What have you been up to since graduating from 海角直播?
After graduating from 海角直播, I spent a summer leading a seven-week backpacking trip on the Appalachian Trail in Maine for 15-year-old girls (a great way to put life into perspective!) and then moved to Palermo, Sicily, on a Fulbright Study/Research Grant. My project focused on green-space management in Palermo, looking primarily at a few case studies around town. Using a mixed-methods social sciences approach, I studied an extremely successful community-run park and community association, a polluted river that has been the center of years of failed requalification efforts, and a museum dedicated to nature. While in Sicily, I also audited several classes at the University of Palermo and compared the ways in which young urban planners are thinking about cities and planning issues. After another summer running the wilderness trip program at a summer camp in Maine, I recently moved to Boston to work as an assistant director of admissions for School Year Abroad, a high school study-abroad program with campuses in Spain, France, and Italy.
Why Urban studies?
Coming into 海角直播, I knew I wanted to be an environmental studies major. I didn’t realize urban studies was even a possible pathway until my sophomore year, when I signed up for Jill Pearlman’s Modern Architecture class to fulfill my visual and performing arts requirement. During that class, I fell in love with Professor Pearlman’s teaching and found the way the course used the evolution of architecture to tell the story of the world around us fascinating. After that semester, I eagerly enrolled in her next course, City and Landscape in Modern Europe, and realized urban studies was a perfect way to combine my interests. I had always wanted to study nature in cities and enjoyed thinking about how to better integrate greenery into urban spaces in ways that build community.

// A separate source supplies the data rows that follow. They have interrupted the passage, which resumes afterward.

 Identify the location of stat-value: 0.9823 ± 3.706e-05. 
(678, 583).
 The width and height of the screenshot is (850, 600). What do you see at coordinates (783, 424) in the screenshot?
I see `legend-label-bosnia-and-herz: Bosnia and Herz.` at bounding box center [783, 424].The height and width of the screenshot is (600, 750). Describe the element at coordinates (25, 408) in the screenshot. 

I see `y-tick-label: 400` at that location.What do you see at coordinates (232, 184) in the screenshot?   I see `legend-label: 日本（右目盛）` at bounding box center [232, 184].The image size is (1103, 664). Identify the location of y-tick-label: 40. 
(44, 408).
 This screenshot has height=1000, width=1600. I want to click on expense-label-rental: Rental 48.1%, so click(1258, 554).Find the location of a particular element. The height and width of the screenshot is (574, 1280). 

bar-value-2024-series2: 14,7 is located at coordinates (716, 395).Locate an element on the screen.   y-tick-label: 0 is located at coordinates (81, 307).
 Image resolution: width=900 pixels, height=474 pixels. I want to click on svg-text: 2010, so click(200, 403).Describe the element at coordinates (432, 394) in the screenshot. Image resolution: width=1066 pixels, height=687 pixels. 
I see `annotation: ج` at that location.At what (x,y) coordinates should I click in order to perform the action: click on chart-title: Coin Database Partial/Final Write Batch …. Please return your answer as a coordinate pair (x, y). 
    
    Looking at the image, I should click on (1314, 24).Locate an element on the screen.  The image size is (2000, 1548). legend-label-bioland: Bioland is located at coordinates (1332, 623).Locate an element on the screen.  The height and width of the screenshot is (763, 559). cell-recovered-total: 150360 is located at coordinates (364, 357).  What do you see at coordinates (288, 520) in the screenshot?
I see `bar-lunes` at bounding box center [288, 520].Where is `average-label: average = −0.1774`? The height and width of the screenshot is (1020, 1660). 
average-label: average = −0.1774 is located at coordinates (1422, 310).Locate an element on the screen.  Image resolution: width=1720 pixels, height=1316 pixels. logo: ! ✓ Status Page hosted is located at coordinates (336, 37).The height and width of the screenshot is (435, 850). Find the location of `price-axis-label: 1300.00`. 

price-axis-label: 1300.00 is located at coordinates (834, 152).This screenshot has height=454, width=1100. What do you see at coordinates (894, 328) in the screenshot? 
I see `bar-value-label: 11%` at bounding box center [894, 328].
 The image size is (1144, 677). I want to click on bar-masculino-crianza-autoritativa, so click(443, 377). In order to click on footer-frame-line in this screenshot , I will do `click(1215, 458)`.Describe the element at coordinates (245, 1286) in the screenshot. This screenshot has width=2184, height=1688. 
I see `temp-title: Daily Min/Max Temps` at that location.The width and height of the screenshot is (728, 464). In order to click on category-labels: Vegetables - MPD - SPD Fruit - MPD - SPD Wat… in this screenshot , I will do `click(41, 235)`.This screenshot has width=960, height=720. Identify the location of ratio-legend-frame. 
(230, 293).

After discovering my love for urban studies, I was fortunate to have a series of professors guide me in making the most of the minor and 海角直播’s opportunities. Eileen Johnson helped me spend a summer in Italy conducting research on bottom-up greenspace management in Perugia, which resulted in my first academic publication in the international journal Land Use Policy. In my junior year, I completed an ambitious class project with Jill Pearlman, applying William Whyte’s public space principles to 海角直播 (which included videoing campus public spaces for over forty hours). The capstone of my environmental studies and urban studies career was my senior thesis with Jill Pearlman, where I studied gentrification in Munjoy Hill, a neighborhood of Portland. When I return to academia for graduate school in a few years, I plan to continue researching gentrification and green spaces, building on the passion I discovered through my thesis.
Are there any classes, professors, or experiences that had a lasting impact on you?
I was fortunate to have an all-star lineup of professors at 海角直播, and I carry their classes and advice with me every day. Now living in Boston, I think about Matt Klingle’s City as American History course whenever I pass the skyline. I ask questions at every small farm I visit thanks to Shana Starobin’s hands-on teaching and field experience. Eileen Johnson taught me the interviewing and data-analysis skills I used throughout my Fulbright year. Jill Pearlman fundamentally changed how I look at buildings, and I can’t see the name Le Corbusier without sending her a quick text message about the reference. Beyond these tangible examples, these professors pushed my writing and thinking and helped cultivate my confidence as an academic. I will always be grateful for their dedication and the lasting impact they had on my success.
What advice would you give to current students or recent graduates interested in your field?
Try as many opportunities as you can, especially those overseas! Learning about urban planning in Italy completely changed how I view the United States, and I think cross-cultural comparisons are invaluable for understanding why things are the way they are. I also recommend embracing opportunities, big or small, to explore different parts of the field. There are many exciting jobs you might not even know exist yet, so don’t be afraid to continue exploring the vast world of urban studies.